At the end of January 2022, a two-day regional roundtable was held in Kampala with the support of Deutsche Gesellschaft fuer Internationale Zusammenarbeit (GIZ) GmbH. The meeting started with a presentation of the joint regional partnership between the Dr Denis Mukwege Foundation, Panzi Foundation DRC and the ICGLR Regional Training Facility (RTF) and a summary of what has been achieved during this partnership. Day one focused on sharing and receiving feedback on findings and recommendations from a 6-month regional study on the implementation of holistic care in the Great Lakes region. This was followed by a refresher on the regional integrated training model – which incorporates Panzi’s “one stop centre” model of holistic care with RTF’s Socio-Ecological SGBV training model. On the 2nd day, the participants exchanged knowledge and lessons learnt from the two-year pilot initiative. They brainstormed together on advocacy best practices that can ensure commitment from all member states to adopt the holistic model over a five-year period.
All stakeholders acknowledged the benefit of the pilot project that was implemented between 2020 and 2021 in the Central African Republic (CAR), Democratic Republic of Congo (DRC), Rwanda, Uganda and Zambia. This pilot programme is supported by GIZ under the framework of the Regional Project on Peace and Security in the Great Lakes Region, co-funded by the German Ministry for Economic Cooperation and Development and the European Union. As part of the pilot project, trainers from the ICGLR RTF have conducted “trainings of trainers” to make sure that there are trained SGBV professionals in each country to increase access to survivor-centred holistic care for survivors of SGBV. The Integrated Training Model is seen as a best practice standard in the region when it comes to providing holistic care and it was inspiring to see the motivation during this regional roundtable to push forward its implementation.
In addition to highlighting best practices, project partners also evaluated obstacles and barriers faced by institutional partners when implementing holistic care in the region. The most valuable inputs came from the survivors who actively take part in advocating for quality holistic ‘one-stop-centres’. Grace Achan, a survivor from Uganda, asked ICGLR member states to expand their coverage to areas where their service is most needed. Grace noticed that unequal access to holistic care between the cities and more remote areas meant that outreach capacity can be improved. On a similar note, another survivor, Sylvia Acan, emphasized that survivors need to know about their rights and how to get help. Their inputs are crucial in making sure that the needs of survivors of SGBV are being met without stigma or discrimination as they are trying to rebuild their lives.
The survivors were joined by Bertin Rutega, Head of Programmes at Panzi Foundation DRC. Bertin said that there can be no peace without justice, “Without transitional justice, sexual and gender-based violence will not be eradicated in our sub-region.” Katrien Coppens, Director of the Mukwege Foundation was also present at the event. ”Over ten years ago, the ICGLR was one of the first regions to prioritise SGBV prevention and response as part of a peace and security agenda – so we are immensely proud of this partnership, but I also hope that looking back 12 years will also show that the roll-out has not been that fast and there is work for all of us to do.
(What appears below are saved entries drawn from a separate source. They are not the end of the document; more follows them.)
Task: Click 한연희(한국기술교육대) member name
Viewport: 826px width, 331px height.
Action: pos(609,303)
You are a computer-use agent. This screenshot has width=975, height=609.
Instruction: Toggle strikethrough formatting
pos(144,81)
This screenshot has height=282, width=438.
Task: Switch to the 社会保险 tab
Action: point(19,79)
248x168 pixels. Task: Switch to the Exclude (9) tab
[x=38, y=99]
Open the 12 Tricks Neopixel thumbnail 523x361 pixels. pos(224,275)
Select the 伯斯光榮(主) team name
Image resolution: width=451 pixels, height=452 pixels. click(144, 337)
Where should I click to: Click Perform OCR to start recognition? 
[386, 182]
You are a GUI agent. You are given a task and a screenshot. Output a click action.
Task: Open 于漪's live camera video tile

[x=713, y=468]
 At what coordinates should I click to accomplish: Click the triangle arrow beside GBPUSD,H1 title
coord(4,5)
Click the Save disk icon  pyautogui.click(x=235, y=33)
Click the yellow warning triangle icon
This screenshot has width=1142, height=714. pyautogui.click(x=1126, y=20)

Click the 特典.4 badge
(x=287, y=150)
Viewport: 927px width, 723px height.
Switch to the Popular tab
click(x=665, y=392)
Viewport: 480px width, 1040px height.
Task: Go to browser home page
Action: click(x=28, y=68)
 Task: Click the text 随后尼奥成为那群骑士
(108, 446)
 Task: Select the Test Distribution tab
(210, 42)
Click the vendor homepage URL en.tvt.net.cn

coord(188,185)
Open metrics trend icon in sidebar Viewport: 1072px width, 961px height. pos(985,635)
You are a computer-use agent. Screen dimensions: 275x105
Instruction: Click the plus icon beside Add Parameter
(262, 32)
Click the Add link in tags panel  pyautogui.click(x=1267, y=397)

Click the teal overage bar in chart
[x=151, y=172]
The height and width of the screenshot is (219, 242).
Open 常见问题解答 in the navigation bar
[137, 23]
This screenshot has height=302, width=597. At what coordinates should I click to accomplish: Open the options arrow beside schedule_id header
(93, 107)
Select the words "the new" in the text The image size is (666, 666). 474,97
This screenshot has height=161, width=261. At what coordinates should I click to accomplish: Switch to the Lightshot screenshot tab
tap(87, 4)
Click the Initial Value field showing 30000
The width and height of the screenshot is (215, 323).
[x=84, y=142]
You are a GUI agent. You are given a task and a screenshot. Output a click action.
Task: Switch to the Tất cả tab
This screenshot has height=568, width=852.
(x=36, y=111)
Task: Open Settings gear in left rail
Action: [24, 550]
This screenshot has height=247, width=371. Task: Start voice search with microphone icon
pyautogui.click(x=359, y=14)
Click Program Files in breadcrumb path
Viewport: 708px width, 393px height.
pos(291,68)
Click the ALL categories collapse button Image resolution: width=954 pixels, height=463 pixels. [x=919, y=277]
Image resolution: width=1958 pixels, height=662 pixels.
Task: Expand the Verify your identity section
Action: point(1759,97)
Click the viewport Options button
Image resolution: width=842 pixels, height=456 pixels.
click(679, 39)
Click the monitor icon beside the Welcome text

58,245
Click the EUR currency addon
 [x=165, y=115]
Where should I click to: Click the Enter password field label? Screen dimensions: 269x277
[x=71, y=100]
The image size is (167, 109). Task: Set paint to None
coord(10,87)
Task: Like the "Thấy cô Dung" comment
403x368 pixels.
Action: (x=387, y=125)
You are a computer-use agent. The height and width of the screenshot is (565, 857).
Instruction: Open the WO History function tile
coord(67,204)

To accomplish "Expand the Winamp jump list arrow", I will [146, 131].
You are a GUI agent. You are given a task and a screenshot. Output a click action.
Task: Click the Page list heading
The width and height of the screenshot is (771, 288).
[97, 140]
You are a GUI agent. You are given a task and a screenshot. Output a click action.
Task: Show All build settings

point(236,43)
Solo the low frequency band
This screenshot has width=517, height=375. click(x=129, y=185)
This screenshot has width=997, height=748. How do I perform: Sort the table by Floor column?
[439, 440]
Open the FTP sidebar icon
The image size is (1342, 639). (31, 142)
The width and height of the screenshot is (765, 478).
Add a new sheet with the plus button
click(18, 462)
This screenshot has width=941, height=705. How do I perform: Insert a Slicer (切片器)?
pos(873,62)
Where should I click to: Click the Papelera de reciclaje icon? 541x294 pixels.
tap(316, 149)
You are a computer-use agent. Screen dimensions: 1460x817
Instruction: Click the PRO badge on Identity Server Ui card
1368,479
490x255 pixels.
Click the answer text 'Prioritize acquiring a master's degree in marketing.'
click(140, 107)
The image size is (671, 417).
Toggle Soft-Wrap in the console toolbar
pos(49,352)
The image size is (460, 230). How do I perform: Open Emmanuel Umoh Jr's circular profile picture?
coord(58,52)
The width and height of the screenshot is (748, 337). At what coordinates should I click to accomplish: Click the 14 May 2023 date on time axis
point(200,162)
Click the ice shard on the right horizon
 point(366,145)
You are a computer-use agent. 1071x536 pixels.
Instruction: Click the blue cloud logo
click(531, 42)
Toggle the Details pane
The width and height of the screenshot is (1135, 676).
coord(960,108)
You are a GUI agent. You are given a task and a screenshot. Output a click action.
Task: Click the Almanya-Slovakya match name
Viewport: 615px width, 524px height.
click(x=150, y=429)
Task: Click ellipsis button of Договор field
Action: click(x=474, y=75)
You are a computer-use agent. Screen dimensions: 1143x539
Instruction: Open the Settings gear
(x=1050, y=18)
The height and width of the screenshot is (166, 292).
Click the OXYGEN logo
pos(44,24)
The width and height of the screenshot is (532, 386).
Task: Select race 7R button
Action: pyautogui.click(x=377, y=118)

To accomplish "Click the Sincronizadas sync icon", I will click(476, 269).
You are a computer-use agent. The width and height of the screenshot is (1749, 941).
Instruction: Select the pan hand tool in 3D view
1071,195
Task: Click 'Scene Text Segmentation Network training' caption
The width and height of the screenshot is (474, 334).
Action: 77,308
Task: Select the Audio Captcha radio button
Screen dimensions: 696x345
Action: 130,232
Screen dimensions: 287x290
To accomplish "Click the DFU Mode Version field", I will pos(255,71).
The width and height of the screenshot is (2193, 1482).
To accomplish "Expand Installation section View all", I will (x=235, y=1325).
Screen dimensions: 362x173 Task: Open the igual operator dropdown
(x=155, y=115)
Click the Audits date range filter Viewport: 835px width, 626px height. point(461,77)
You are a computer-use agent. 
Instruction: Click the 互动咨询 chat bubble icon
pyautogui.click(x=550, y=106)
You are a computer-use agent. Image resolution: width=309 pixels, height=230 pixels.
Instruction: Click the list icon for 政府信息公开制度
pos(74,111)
What we discuss here today is a reality for survivors and they can no longer wait.”
The Mukwege Foundation, along with its partners Panzi Foundation DRC, the Regional Training Facility, and ICGLR Member States will continue to advocate and engage survivors to fulfil their rights and priorities for holistic care – with the support of the European Union and the German Ministry for Economic Cooperation and Development (BMZ) through GIZ.